Meta AI Glasses Are a Privacy Disaster and Now There Is an App to Detect Them
Security researcher Bruce Schneier says the technology will exist whether we like it or not as Android app alerts nearby smart glasses
The glasses, which can livestream video, identify objects and people, and interact with AI assistants, have raised alarm bells among privacy advocates who warn that the technology normalises constant ambient surveillance. Unlike a phone camera, which requires visible action to use, smart glasses can record and analyse everything the wearer sees without any obvious indication.
Schneier, one of the world's most respected voices on security and privacy, acknowledged the dilemma: the technology is here and cannot be uninvented. The question is how society adapts to a world where anyone might be wearing an AI-powered camera on their face.

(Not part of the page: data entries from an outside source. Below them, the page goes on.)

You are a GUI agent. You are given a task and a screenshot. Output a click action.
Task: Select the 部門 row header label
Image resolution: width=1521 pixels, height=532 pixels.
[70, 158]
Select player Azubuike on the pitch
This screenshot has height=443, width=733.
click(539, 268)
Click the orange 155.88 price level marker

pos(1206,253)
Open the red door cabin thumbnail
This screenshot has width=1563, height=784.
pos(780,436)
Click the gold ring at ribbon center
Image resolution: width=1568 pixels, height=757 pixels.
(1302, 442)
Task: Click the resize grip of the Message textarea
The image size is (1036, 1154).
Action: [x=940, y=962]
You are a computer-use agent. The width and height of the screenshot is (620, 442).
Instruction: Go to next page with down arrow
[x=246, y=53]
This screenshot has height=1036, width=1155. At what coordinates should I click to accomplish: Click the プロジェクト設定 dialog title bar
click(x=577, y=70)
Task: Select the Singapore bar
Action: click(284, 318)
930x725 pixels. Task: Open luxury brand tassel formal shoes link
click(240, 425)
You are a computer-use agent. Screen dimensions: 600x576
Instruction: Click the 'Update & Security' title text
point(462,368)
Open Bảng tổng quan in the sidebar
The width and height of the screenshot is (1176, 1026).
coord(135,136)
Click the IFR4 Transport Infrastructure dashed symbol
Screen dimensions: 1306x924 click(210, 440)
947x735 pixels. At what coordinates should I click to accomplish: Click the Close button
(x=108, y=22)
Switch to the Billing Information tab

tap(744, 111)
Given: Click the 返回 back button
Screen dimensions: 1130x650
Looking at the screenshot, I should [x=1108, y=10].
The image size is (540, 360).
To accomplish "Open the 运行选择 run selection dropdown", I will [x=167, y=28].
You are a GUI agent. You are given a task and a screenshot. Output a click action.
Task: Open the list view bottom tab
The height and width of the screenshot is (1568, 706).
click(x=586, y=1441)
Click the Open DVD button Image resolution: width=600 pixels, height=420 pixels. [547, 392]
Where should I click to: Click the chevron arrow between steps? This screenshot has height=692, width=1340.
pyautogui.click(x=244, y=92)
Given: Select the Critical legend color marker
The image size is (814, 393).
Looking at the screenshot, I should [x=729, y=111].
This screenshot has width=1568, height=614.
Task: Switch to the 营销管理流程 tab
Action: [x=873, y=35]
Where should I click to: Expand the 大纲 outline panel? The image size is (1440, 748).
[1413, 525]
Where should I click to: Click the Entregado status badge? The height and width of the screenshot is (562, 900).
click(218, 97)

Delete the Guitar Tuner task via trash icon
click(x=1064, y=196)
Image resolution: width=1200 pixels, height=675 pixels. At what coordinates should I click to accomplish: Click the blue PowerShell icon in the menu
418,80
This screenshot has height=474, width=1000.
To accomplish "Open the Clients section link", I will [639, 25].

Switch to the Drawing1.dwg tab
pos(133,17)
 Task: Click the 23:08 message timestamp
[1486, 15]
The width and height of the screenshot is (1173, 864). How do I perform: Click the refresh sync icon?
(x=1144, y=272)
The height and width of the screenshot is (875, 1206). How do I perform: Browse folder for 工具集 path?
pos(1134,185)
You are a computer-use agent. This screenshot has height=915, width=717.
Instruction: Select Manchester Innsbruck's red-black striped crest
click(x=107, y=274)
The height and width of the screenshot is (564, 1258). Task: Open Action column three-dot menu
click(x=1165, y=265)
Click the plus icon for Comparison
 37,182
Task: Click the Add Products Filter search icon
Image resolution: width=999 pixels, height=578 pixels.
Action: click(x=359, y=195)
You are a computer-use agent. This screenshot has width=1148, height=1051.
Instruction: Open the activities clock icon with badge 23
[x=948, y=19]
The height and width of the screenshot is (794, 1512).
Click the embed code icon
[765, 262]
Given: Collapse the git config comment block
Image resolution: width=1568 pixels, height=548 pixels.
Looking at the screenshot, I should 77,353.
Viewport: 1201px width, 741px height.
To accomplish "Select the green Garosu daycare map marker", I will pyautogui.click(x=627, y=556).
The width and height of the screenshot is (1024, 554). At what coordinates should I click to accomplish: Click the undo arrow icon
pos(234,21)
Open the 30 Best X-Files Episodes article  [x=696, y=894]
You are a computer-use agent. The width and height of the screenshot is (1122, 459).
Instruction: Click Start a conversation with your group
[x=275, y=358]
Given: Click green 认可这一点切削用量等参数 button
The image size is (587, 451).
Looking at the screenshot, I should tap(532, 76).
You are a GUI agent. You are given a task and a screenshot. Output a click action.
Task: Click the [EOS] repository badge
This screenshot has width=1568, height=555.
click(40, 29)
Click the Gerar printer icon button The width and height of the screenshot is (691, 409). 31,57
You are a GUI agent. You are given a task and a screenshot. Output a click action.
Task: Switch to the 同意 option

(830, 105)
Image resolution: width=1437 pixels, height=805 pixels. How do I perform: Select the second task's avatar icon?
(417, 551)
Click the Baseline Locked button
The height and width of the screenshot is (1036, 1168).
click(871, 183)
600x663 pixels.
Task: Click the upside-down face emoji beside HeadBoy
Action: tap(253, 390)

The Nearby Glasses app, which detects smart glasses via Bluetooth signals, represents a grassroots counter-surveillance response. It alerts users when Meta Ray-Bans, Snap Spectacles or other smart glasses are detected nearby.
Analysis
Why This Matters
Smart glasses represent a fundamentally different privacy threat than smartphones. They are designed to be worn constantly, they look like normal glasses, and their AI capabilities mean they can process what they see in real time. This is ambient surveillance made wearable.
Key Perspectives
Schneier's resigned assessment that this technology will exist regardless of regulation reflects a pragmatic view shared by many security experts. The question is not whether to prevent smart glasses but how to create norms and tools that give people agency in a world where they exist.
What to Watch
Whether detection apps like Nearby Glasses gain mainstream adoption, and whether venues begin banning smart glasses the way some already ban phone photography.